Set exercise:
Update the records below by changing every "Identify the location of" to "Find the position of", and reproduce them with everything else unchanged.

------------------------------------

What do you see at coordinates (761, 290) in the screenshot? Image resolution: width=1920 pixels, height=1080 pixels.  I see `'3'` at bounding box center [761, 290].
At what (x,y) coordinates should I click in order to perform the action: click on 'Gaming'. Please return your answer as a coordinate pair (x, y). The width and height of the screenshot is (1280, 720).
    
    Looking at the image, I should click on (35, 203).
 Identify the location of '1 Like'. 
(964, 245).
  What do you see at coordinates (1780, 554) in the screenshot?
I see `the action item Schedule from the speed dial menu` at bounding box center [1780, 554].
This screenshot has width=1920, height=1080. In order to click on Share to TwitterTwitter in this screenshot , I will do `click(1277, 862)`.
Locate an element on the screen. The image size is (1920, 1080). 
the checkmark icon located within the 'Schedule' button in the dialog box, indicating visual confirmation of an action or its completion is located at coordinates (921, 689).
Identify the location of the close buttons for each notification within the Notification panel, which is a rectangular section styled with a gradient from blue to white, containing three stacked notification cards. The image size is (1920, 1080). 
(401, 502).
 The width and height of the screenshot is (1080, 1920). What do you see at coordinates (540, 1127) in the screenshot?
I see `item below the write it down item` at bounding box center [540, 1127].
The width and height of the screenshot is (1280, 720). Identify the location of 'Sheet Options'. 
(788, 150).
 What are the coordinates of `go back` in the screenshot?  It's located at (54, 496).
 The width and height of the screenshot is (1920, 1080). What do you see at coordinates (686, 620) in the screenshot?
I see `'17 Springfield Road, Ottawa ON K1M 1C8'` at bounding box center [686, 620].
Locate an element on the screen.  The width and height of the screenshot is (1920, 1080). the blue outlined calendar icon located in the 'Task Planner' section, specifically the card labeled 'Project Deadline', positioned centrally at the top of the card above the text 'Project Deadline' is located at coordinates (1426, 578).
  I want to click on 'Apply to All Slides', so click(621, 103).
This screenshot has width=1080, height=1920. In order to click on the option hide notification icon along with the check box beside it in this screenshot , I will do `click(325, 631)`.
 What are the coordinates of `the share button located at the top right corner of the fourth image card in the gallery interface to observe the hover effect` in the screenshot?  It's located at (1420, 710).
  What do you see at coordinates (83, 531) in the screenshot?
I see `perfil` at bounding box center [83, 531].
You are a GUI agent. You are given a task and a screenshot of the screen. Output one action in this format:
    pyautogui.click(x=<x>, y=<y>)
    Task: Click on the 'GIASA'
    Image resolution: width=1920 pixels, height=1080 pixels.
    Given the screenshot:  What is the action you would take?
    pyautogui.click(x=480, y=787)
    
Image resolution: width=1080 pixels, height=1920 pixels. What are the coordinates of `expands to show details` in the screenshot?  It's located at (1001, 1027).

------------------------------------

Expected answer:
What do you see at coordinates (761, 290) in the screenshot? Image resolution: width=1920 pixels, height=1080 pixels.  I see `'3'` at bounding box center [761, 290].
At what (x,y) coordinates should I click in order to perform the action: click on 'Gaming'. Please return your answer as a coordinate pair (x, y). The width and height of the screenshot is (1280, 720).
    
    Looking at the image, I should click on (35, 203).
 Find the position of '1 Like'. 
(964, 245).
  What do you see at coordinates (1780, 554) in the screenshot?
I see `the action item Schedule from the speed dial menu` at bounding box center [1780, 554].
This screenshot has width=1920, height=1080. In order to click on Share to TwitterTwitter in this screenshot , I will do `click(1277, 862)`.
Locate an element on the screen. The image size is (1920, 1080). 
the checkmark icon located within the 'Schedule' button in the dialog box, indicating visual confirmation of an action or its completion is located at coordinates (921, 689).
Find the position of the close buttons for each notification within the Notification panel, which is a rectangular section styled with a gradient from blue to white, containing three stacked notification cards. The image size is (1920, 1080). 
(401, 502).
 The width and height of the screenshot is (1080, 1920). What do you see at coordinates (540, 1127) in the screenshot?
I see `item below the write it down item` at bounding box center [540, 1127].
The width and height of the screenshot is (1280, 720). Find the position of 'Sheet Options'. 
(788, 150).
 What are the coordinates of `go back` in the screenshot?  It's located at (54, 496).
 The width and height of the screenshot is (1920, 1080). What do you see at coordinates (686, 620) in the screenshot?
I see `'17 Springfield Road, Ottawa ON K1M 1C8'` at bounding box center [686, 620].
Locate an element on the screen.  The width and height of the screenshot is (1920, 1080). the blue outlined calendar icon located in the 'Task Planner' section, specifically the card labeled 'Project Deadline', positioned centrally at the top of the card above the text 'Project Deadline' is located at coordinates (1426, 578).
  I want to click on 'Apply to All Slides', so click(621, 103).
This screenshot has width=1080, height=1920. In order to click on the option hide notification icon along with the check box beside it in this screenshot , I will do `click(325, 631)`.
 What are the coordinates of `the share button located at the top right corner of the fourth image card in the gallery interface to observe the hover effect` in the screenshot?  It's located at (1420, 710).
  What do you see at coordinates (83, 531) in the screenshot?
I see `perfil` at bounding box center [83, 531].
You are a GUI agent. You are given a task and a screenshot of the screen. Output one action in this format:
    pyautogui.click(x=<x>, y=<y>)
    Task: Click on the 'GIASA'
    Image resolution: width=1920 pixels, height=1080 pixels.
    Given the screenshot:  What is the action you would take?
    pyautogui.click(x=480, y=787)
    
Image resolution: width=1080 pixels, height=1920 pixels. What are the coordinates of `expands to show details` in the screenshot?  It's located at (1001, 1027).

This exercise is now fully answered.